Extrait choisi:
───
Sur assignation du 23 septembre 2014 tendant à obtenir une provision de 500 000 € à valoir sur l'intégralité de ses préjudices, SBO a obtenu par ordonnance de référé du 17 décembre 2014,la condamnation solidaire de M. [P] et de la MAF à lui payer une provision de 234.000 € à valoir que l'indemnisation de la perte de marge pour les années 2010 à 2012.
Par acte du 29 avril 2015 SBO a fait assigner M. [P] et son assureur la MAF à jour fixe devant le tribunal de grande instance de Paris, afin d'obtenir l'indemnisation de ses préjudices.
Par jugement du 8 septembre 2015, le tribunal de grande instance de Paris a :
-dit que les désordres revêtent un caractère décennal,
-condamné solidairement M. [P] et la MAF à payer à SBO les sommes suivantes :
-1 094 238,15 € HT au titre des travaux de reprise, avec actualisation en fonction de l'évolution de l'indice BT01 entre le 3 avril 2014 et le présent jugement,
-39 280,80 € HT au titre des frais d'investigations exposés dans le cadre de l'expertise judiciaire,
-87 539,05 € HT au titre des frais de maîtrise d''uvre des travaux de reprise,
-35 800 € HT au titre des études acoustiques à réaliser en cours de chantier,
-8 000 € au titre du contrôle technique,
-condamné solidairement M. [P] et la MAF à payer':
- à SBO la somme de 300 000 € au titre des préjudices financiers,
- à M. [S] [I] et M .[R] [I] la somme de 20 000 € chacun au titre du préjudice moral,
-dit qu'en ce qui concerne le préjudice matériel, la MAF est bien fondée à opposer sa franchise à son assuré,
-dit que le plafond de garantie opposable par la MAF au titre des préjudices immatériels consécutifs à un dommage de nature décennale s'élève à la somme de 1 750 000 €,
-dit n'y avoir lieu à consignation des sommes allouées,
-condamné solidairement M. [P] et la MAF à payer à SBO la somme de 30 000 € au titre de l'article 700 du code de procédure civile,
-prononcé l'exécution provisoire,
-débouté les parties de leurs autres demandes,
-condamné solidairement M. [P] et la MAF aux dépens, en ce compris le coût de l'expertise,
-accordé aux avocats en ayant fait la demande et pouvant y prétendre le bénéfice des dispositions de l'article 699 du code de procédure civile.
M. [P] et la MAF ont interjeté appel de cette décision respectivement les 6 et 7 octobre 2015.
Parallèlement, la MAF a saisi le Premier Président de la cour d'appel de Paris aux fins d'obtenir la suspension de l'exécution provisoire, demande à laquelle M. [P] s'est associé. Cette demande a été rejetée, comme celle de consignation, par ordonnance du 16 mars 2016.
───
Données enregistrées:
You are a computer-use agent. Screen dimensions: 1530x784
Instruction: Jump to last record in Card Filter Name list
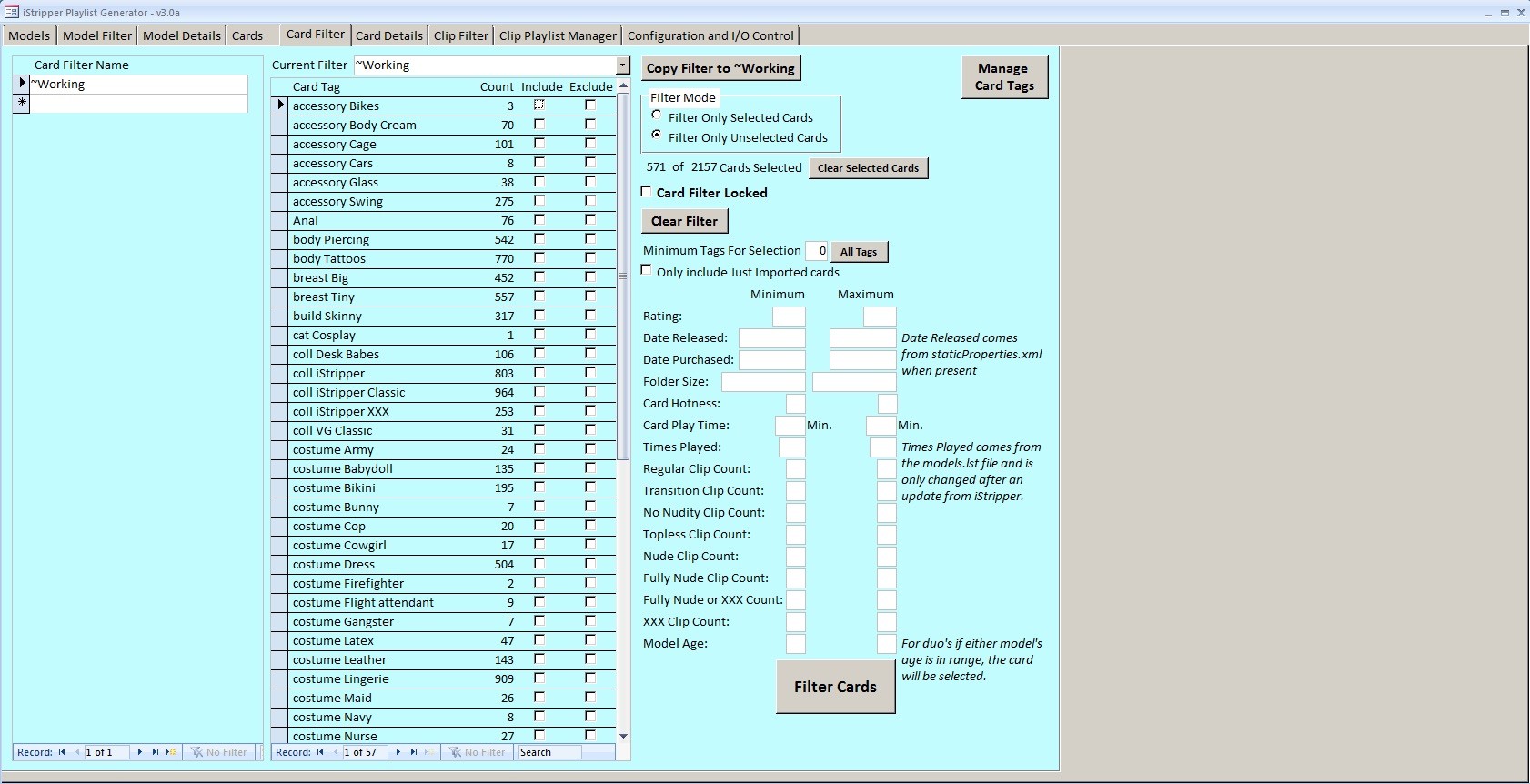[x=155, y=752]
───
Énoncé A:
Relevez toutes les dates mentionnées dans l'extrait choisi, dans leur ordre d'apparition.
Énoncé B:
Répondez brièvement à chaque question à partir de l'extrait choisi.
(i) Quel montant de provision SBO demandait-elle dans son assignation du 23 septembre 2014 ?
(ii) À combien s'élève le plafond de garantie que la MAF peut opposer pour les préjudices immatériels consécutifs à un dommage de nature décennale ?
(iii) À quelle date la demande de suspension de l'exécution provisoire a-t-elle été rejetée ?

Bonne réponse A:
- 23 septembre 2014
- 17 décembre 2014
- 29 avril 2015
- 8 septembre 2015
- 3 avril 2014
- 6 octobre 2015
- 7 octobre 2015
- 16 mars 2016

Bonne réponse B:
(i) 500 000 €
(ii) 1 750 000 €
(iii) Le 16 mars 2016